There is one area in which I am however, allowing myself to use AI – and you will see it as you read this website. I’m asking AI to review my writing, excluding this particular page. You see, since childhood my spelling and written grammar have always been a challenge for me. I had the kind of mind to learn to write computer code, but natural language just didn’t seem to fit my wiring. I’ve maintained blogs over years, and in the past I even had quite a healthy audience of readers for earlier blogs. Each blog post that I wrote however, became a multi-hour chore of reviewing what I’d written to correct spelling or grammatical mistakes, in my best efforts to write well. I was complimented by many on my writing, which I appreciated more than any of them might have expected, because for me in particular, that writing was a difficult challenge. AI therefore helps to lift that challenge for me a little. I don’t let the AI write for me, only to review, find mistakes, and suggest alternate wording for sentences that I lose control of.

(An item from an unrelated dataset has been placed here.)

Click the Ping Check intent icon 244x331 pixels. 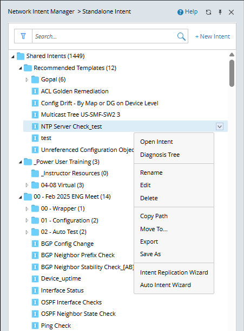[x=35, y=326]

Allowing AI to review and assist in my writing still comes at a cost! Some sentences that I would write in a more personable sense, the AI suggests rewriting in a more formal sense for example. It’s often easy to tell what has been written by an AI versus what was written by a human, because AI writing comes across as quite stale or bland. Still, in those cases in which I write personable, but illegible sentences, I favor the AI suggested alternatives. Developing a cross-platform, multi-architecture, native binary compiler from scratch, by hand, without using any off-the-shelf components, and even based on a from-scratch RTL, is a huge task for a solo developer. It consumes every free moment of my time, and so if I can offload some of the writing about it to an AI, well, I at least get a productivity gain from doing so.

So the answer to whether AI is used in the development of the Precedent compiler is essentially no, but with some fringe use cases where it creeps in.